In reality, many of us shop at whatever supermarket is nearest (and, given the cost of fuel, who wouldn't?). Even assuming we do switch to the cheaper supermarket chain, it's hard to find detailed information about how GroceryChoice arrives at its average price. The site simply says that the price survey includes ''branded and private label (eg 'Woolworths Select' and 'You'll Love Coles') grocery products that make up a large proportion of the average Australian household's grocery expenditure''.
Short of price controls and other regulations which are unlikely to lower the cost of grocery items anyhow it's difficult to see how governments can affect grocery prices. The simple fact is, they are dictated by the market (which includes whatever the supermarket chains think they can gouge out of consumers).
None of this is to suggest that the Rudd Government isn't willing to get its hands dirty. It's just that, when it does go beyond ineffectual tinkering around the edges of social and economic policies, this Government prefers its targets to be vulnerable and voiceless. The recently announced plan to block welfare payments to parents of children who play truant is a case in point. The clear inspiration for the plan is the previous government's intervention in the Northern Territory's remote indigenous communities.
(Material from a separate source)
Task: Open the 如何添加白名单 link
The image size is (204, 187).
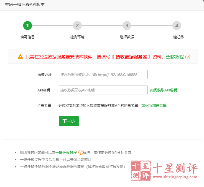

Howard's intervention showed Labor it could take a more punitive approach to the management of people's lives with minimal electoral fall-out. It was only a matter of time before policies applied to indigenous people living in remote communities would be applied to non-indigenous Australians living in suburbia.
As with the NT intervention, the justification for the plan to curb truancy is to protect children. According to the Prime Minister, breaking the poverty cycle means getting kids educated. While education is undoubtedly important, it's not certain that cutting people's welfare will help matters. The reality is that the reasons for truancy are complex. No doubt, neglect and drug and alcohol abuse by parents is part of the equation. But so is mental health and a lack of education.
Frequently, these problems are intertwined in complex ways. Simply withholding welfare payments is a blunt and counterproductive instrument to address what are complex problems. It's astounding that a Labor Government thinks threatening people who are already vulnerable with destitution is a solution to these complex problems.
With its first anniversary in office fast approaching, the Rudd Labor Government seems to vacillate between ineffectual tinkering and socially authoritarian moralising. If the Government is to be more than a footnote between Howard and whatever comes next, Rudd will need to do more than potter round in the nation's grocery aisles and the petrol bowsers while kicking the vulnerable.
If it is to offer a more imaginative vision of the country's future, it needs to rediscover the courage that saw it sign up to Kyoto and give a long overdue apology to the Stolen Generations.
Christopher Scanlon lectures in the journalism program at La Trobe University and is online editor of Arena Magazine and Arena Journal.